This current-limiting circuit serves as a vital component in ensuring the safe operation of dual-rail power supplies by preventing overload conditions. The design is based on widely used voltage regulator ICs, specifically the LM317 and LM337, which are known for their reliability and ease of integration into various applications. The use of resistors R1 and R3 allows for fine-tuning of the current limit, enabling the user to adjust the output current to meet specific requirements without risking damage to the power supply or connected loads.
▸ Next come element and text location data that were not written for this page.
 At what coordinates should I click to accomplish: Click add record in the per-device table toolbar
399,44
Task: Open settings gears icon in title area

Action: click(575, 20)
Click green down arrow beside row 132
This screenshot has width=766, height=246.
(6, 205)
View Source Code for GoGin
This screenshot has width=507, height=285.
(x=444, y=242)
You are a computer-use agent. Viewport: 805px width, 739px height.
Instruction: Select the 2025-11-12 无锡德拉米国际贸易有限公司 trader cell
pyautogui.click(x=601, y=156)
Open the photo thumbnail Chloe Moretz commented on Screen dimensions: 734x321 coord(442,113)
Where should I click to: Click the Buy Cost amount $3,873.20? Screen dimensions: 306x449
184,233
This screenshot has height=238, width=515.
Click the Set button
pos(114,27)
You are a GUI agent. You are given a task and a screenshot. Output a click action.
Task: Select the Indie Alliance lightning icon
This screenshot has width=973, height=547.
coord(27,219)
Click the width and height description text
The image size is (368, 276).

In practical applications, the circuit can be employed in laboratory power supplies, test equipment, or any scenario where precise voltage and current control is necessary. The dual-rail configuration is particularly advantageous for powering operational amplifiers and other analog devices that require both positive and negative supply voltages. The careful selection of resistor values ensures that the circuit remains efficient while providing the necessary flexibility for current adjustments.
For optimal performance, attention must be paid to the input voltage levels and the selection of smoothing capacitors. The ripple voltage must be minimized to ensure stable output, especially in sensitive applications. The design's versatility and robustness make it a valuable addition to any electronics engineer's toolkit, capable of handling a range of output requirements while maintaining safe operating conditions.This current-limiting circuit, shown in this example as part of a small bench power supply, could in principle be used in conjunction with any dual-rail current source. The part of the circuit to the left of the diagram limits the current at the input to the dual voltage regulator (IC4 to IC7) so that it is safely protected against overload.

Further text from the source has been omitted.